You Don’t Say We May Talk A Good Game, But Real Communication Between Men And Women Is Elusive
It was one of those awkward conversations.
You know what I mean, the kind of talk that takes place during the dicey first few weeks of dating.
The we’re-still-trying-to-figure-each-other-out period.
For some reason, I can’t remember why because this was several years ago, I started talking about the idea of men as warriors.
Having just been introduced to the works of Robert Bly, and struggling to understand the phenomenon then popularly known as the men’s movement, my point was this: Men, regardless of our personal preferences, traditionally have been cast in the role of provider. Of hunter. Of protector.
Of warrior.
This male-oriented role-playing has endured through several thousands of years of slowly developing civilization. It also has been the cause of countless wars and untold misery.
In the past couple of decades, we men have been told, mostly by women, that we need to change.
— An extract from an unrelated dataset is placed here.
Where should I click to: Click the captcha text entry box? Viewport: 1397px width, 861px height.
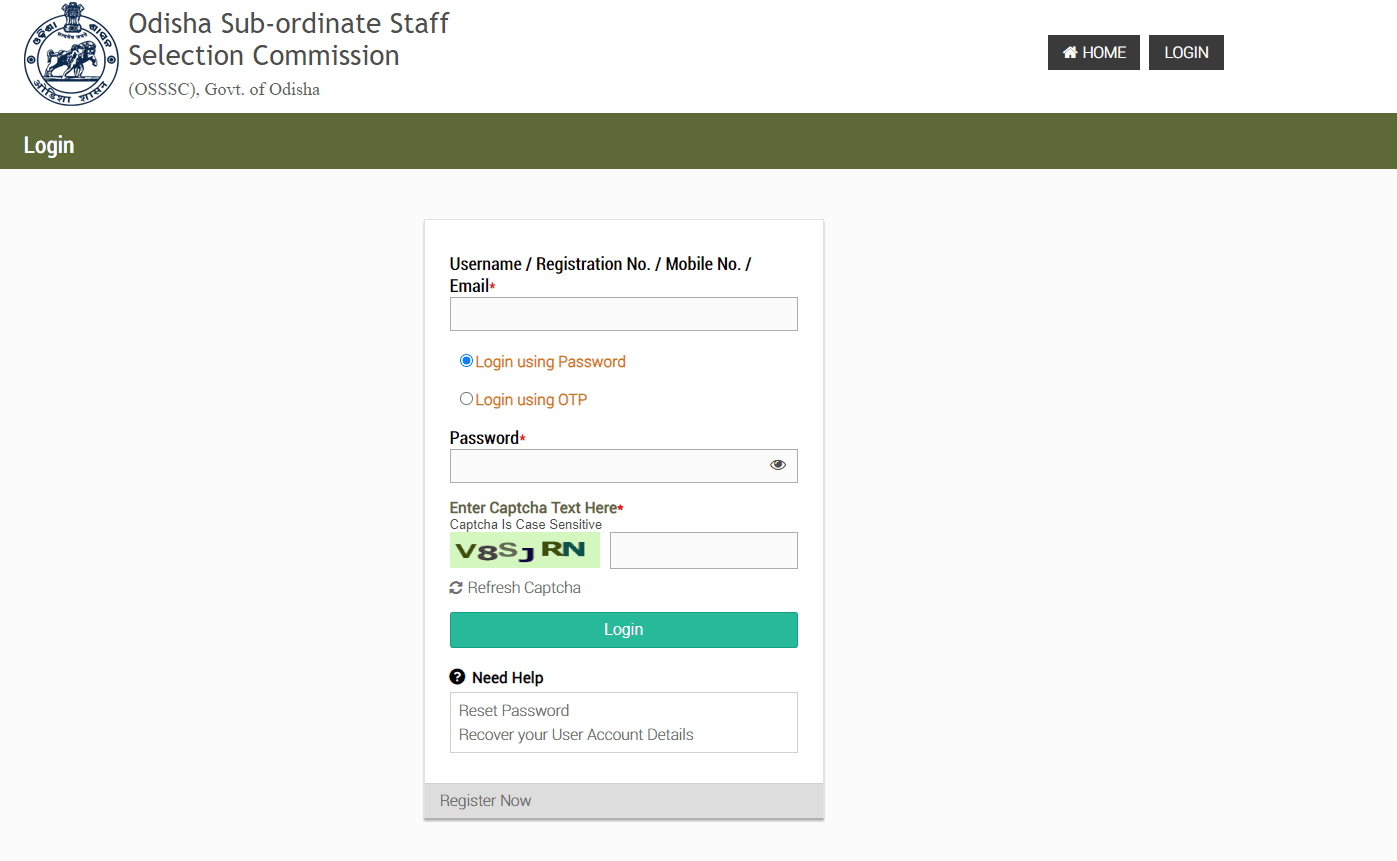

That we need to adopt a kinder, gentler view of the world.
And while I don’t disagree, I prefer to think that a more workable solution would be to combine the two attitudes. Like good martial artists, we need first to accept our violent sides, the roots of our rage, and then we need to find acceptable ways of restraining them.
What I was trying to say was that men need to become warriors of change. Only then can we find peace.
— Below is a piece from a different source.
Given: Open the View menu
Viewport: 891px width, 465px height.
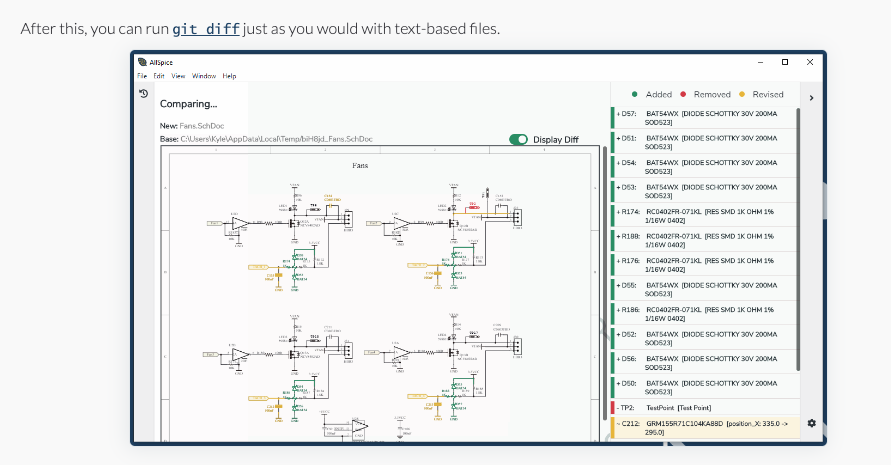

Anyway, I finished, flushed with the pleasure of having made what I thought was an excellent point. And then I waited for her response.
She just shook her head.
“We really are two different sexes, aren’t we?” she said.
Another relationship, doomed before it had begun.
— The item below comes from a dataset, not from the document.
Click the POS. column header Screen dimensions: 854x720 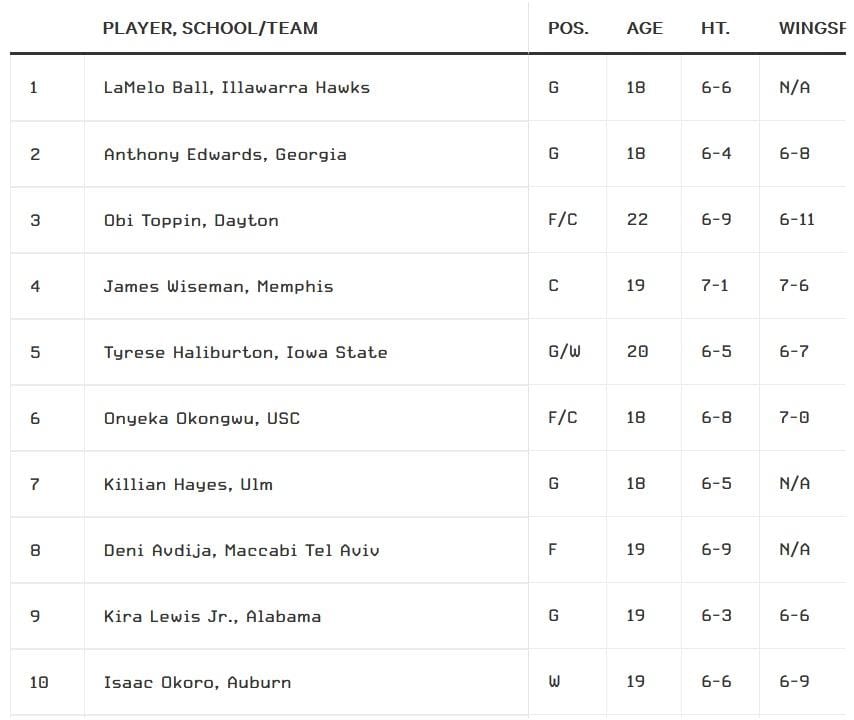tap(568, 28)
Now, I’m not trying to say that this was the only issue that divided us. But it does exemplify the specific problem that we had communicating.
And if nothing else, it reminded me once again just how difficult true communication is.
Not in every case, of course. If we’re talking just about surface issues, it’s all too obvious that we humans are great communicators.
We’re expert at providing each other with good reasons to buy a new car, for example, or to attend a movie, eat a candy bar, try a different hair style, take a Hawaiian vacation, fight a Middle Eastern despot, etc. We pass on and ingest such information about as easily as we inhale air and process the oxygen.
But what if we attempt to delve a bit deeper? How good are we at transmitting and receiving information that is up close and personal?
You know what I mean: messages of intimacy.
Different story, eh? It’s clear that intimacy evokes feelings that few of us really want to confront on a regular basis, except within a very small circle of family or friends.
Unless you absolutely have to, why suffer the pangs of fear, grief and rage on one hand, the turbulent complexities of love on the other?
No, better to keep things simple. And to ourselves.
If we can.
Which, of course, is the problem.
Because we can’t.
For when it comes to feelings, our reactions are anything but simple. This is true even when we’re doing nothing more than thinking to ourselves.
The complications grow quantitatively when someone else, as inevitably happens, enters the picture.
Especially when that someone is of the opposite gender, for then other factors come into play.
In their book “The Power to Communicate: Gender Difference as Barriers,” co-authors Deborah Borisoff and Lisa Merrill make a compelling case for just how difficult it is for any of us even to hear one another, much less communicate. Age, cultural, racial and socio-economic conditions are just some of the many conditions that complicate our abilities to exchange information.
These conditions affect same-gender relations, too.
In the 19th century, for example, working-class white men in the United States were likely to consider contests of strength an admirable sign of masculinity. In contrast, the English privileged classes of the same era associated “manliness” with morality and restraint.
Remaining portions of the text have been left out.